» What to work on:
1. Translate this sentence from the post about comparing Excel files into Spanish: "I've tried looking around online and can't figure it out."
2. Answer these questions using the post about comparing Excel files:
(a) What background color does the writer want for the values that don't match?
(b) Which two packages does the script import?
(c) What title does the script print when it starts?
3. Carry on with the Python script in the post about comparing Excel files, starting right after its last line.

0

I'm trying to compare two excel files and then output the non equal values into a new excel file.

Currently in the excel3 file it will display (value in excel1) --> (value in excel2) but I also want to add a red background to the cell as well so it is easily visible.

I've tried looking around online and can't figure it out. I'm pretty new to python as well.

#Needed packages
import pandas as pd
import numpy as np

#Changes the col number into its corresponding excel col letter
def col_num(n):
    n = n + 1
    string = ""
    while n > 0:
        n, remainder = divmod(n - 1, 26)
        string = chr(65 + remainder) + string
    return string

#Puts the characters from the col_num method into a string (Could be improved)   
def char_array(cols):
    i = 0
    ex_cols = ""
    while i < len(cols):
        if i == len(cols) - 1:
            ex_cols += (col_num(cols[i]))
        else:
            ex_cols += (col_num(cols[i])) + " "
        i += 1
    return ex_cols

print("\nExcel Comparer v1.2\n")

#Retrieve excel files for comparison
while True:
    file = input("First Excel file for comparison: ")

» Provided data:
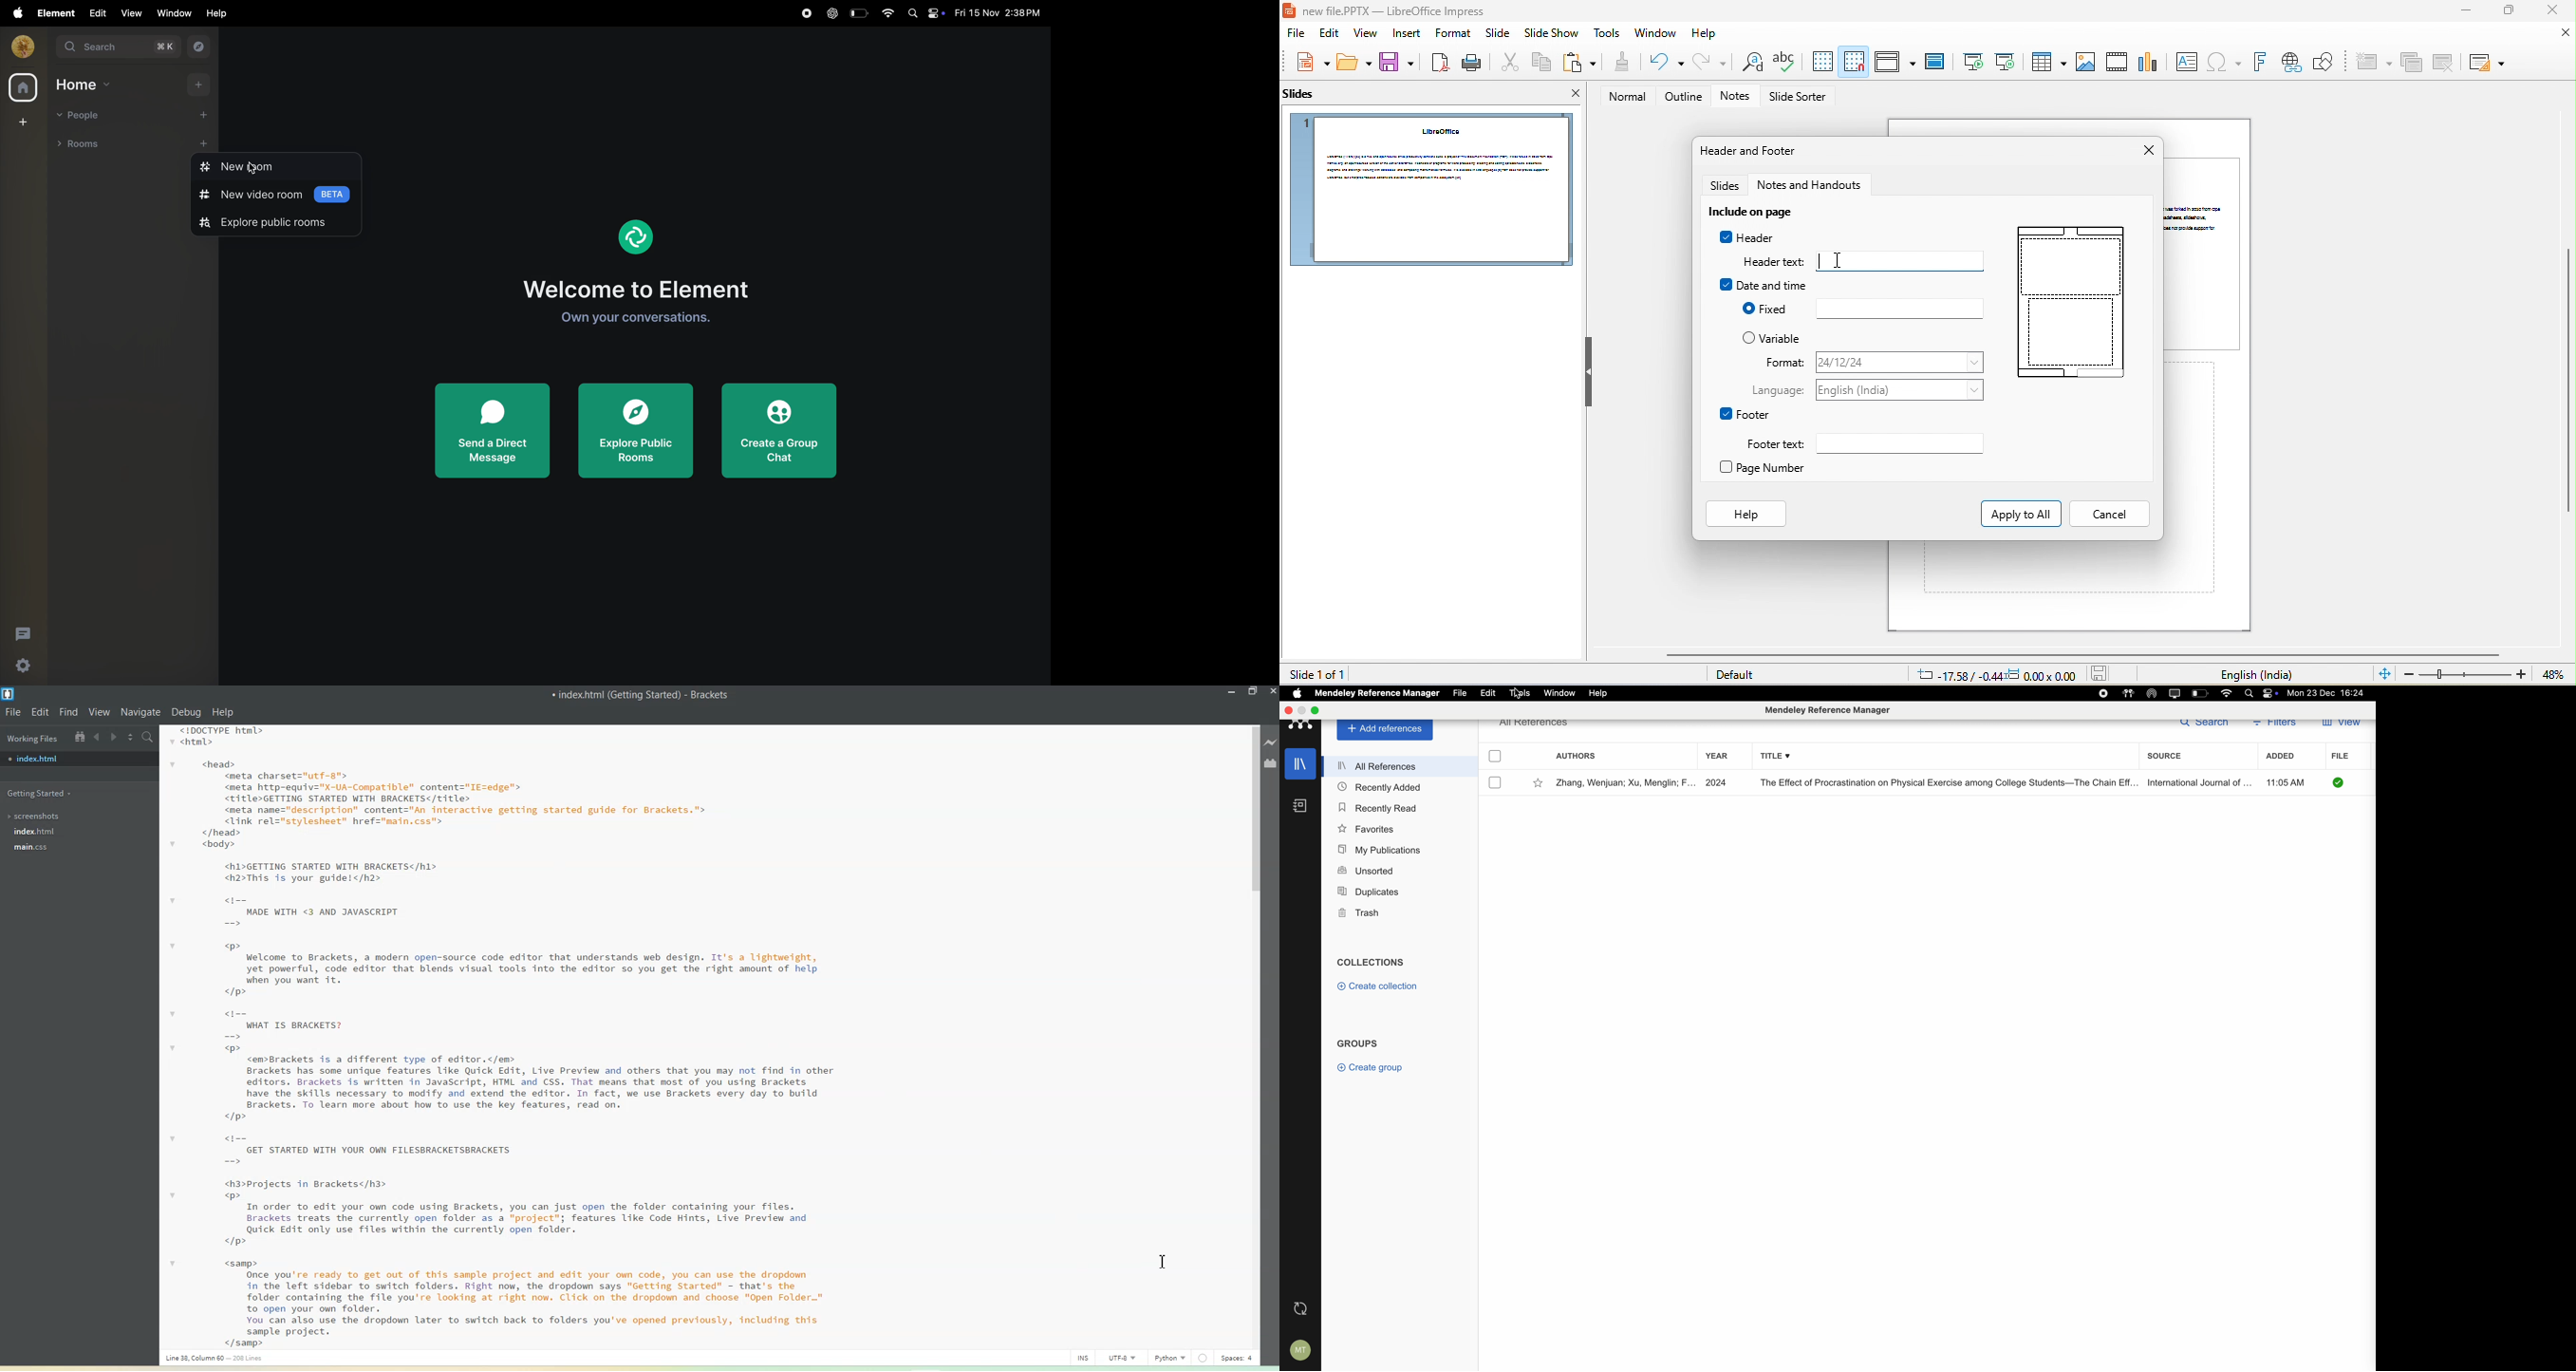  Describe the element at coordinates (2466, 674) in the screenshot. I see `zoom` at that location.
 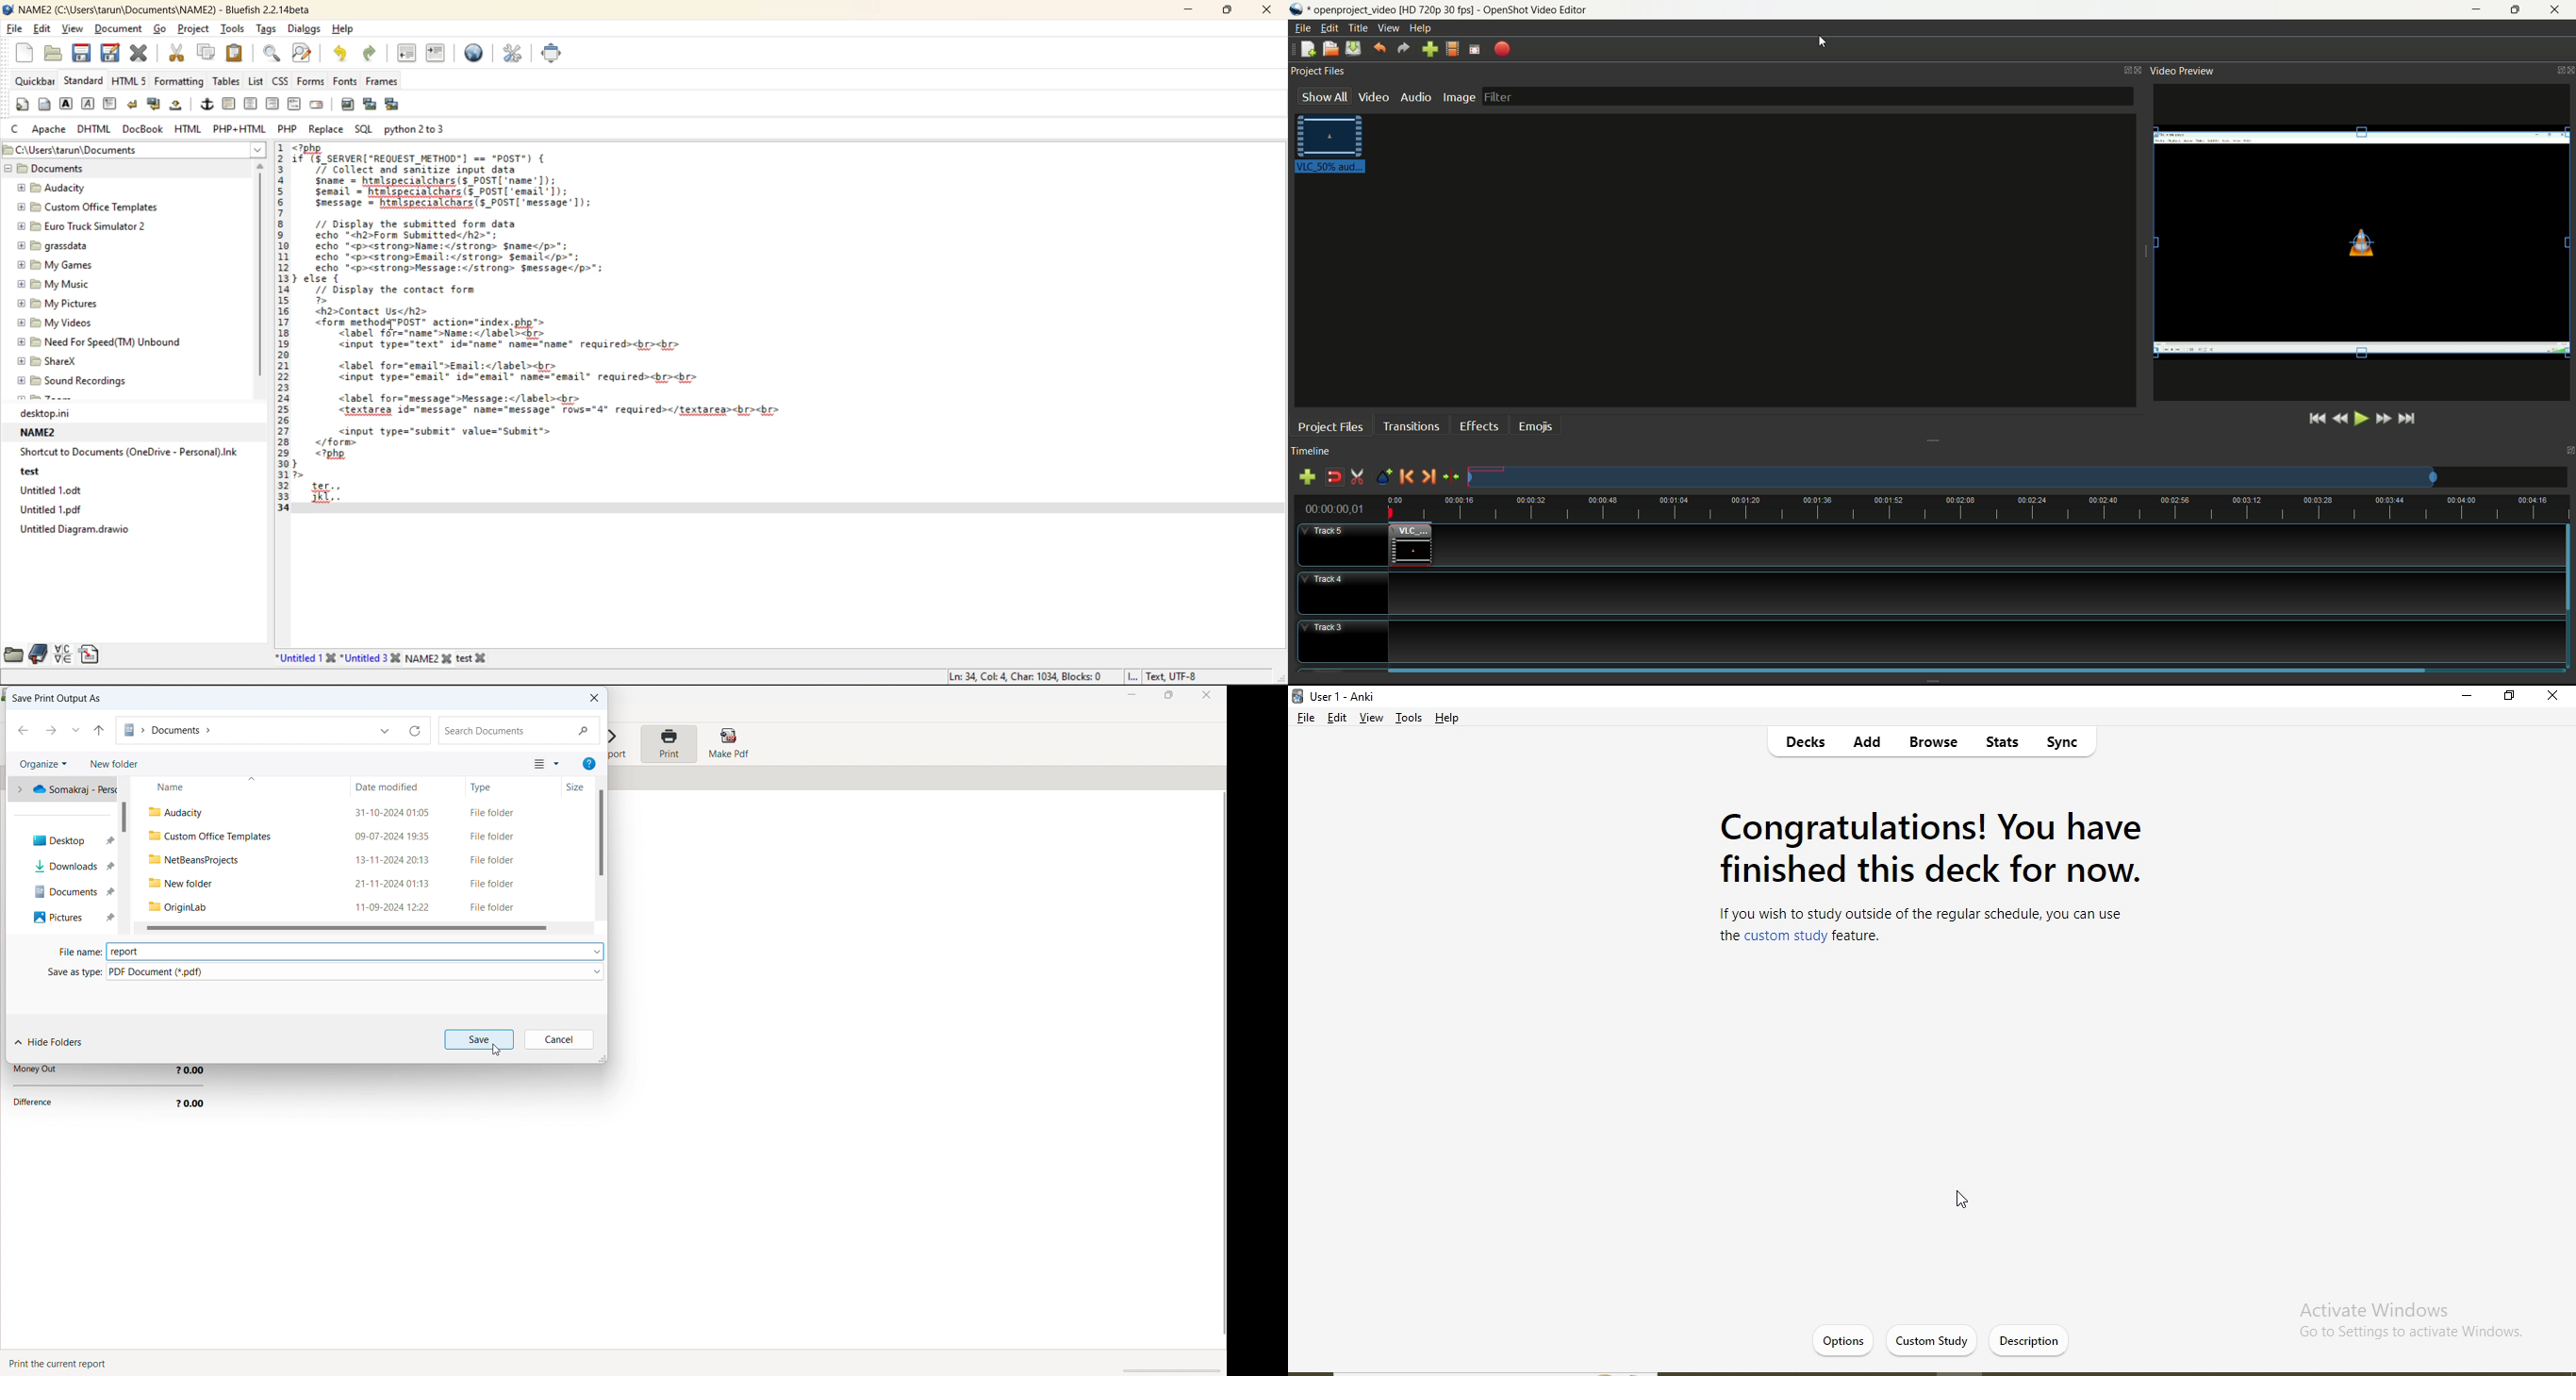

» Results of the exercise:
1. He intentado buscar en internet y no logro entenderlo.

2.
(a) Red
(b) pandas and numpy
(c) Excel Comparer v1.2

3.
    try:
        df1 = pd.read_excel(file + ".xlsx")
        break
    except FileNotFoundError:
        print("File not Found, please make sure this program is in the same directory as both excel files.")
while True:
    file = input("Second Excel file for comparison: ")
    try:
        df2 = pd.read_excel(file + ".xlsx")
        break
    except FileNotFoundError:
        print("File not Found, please make sure this program is in the same directory as both excel files.")
print("\n\nFiles compared succesfully!\n\n")

#determines whether the files are exactly equal
print("\nAre the Documents exactly the same:", df1.equals(df2))

#shows each cell as being either equal(True) or not equal(False)
values_compared = df1.values == df2.values
print("\nEach cell on whether or not they're equivalent:\n", values_compared)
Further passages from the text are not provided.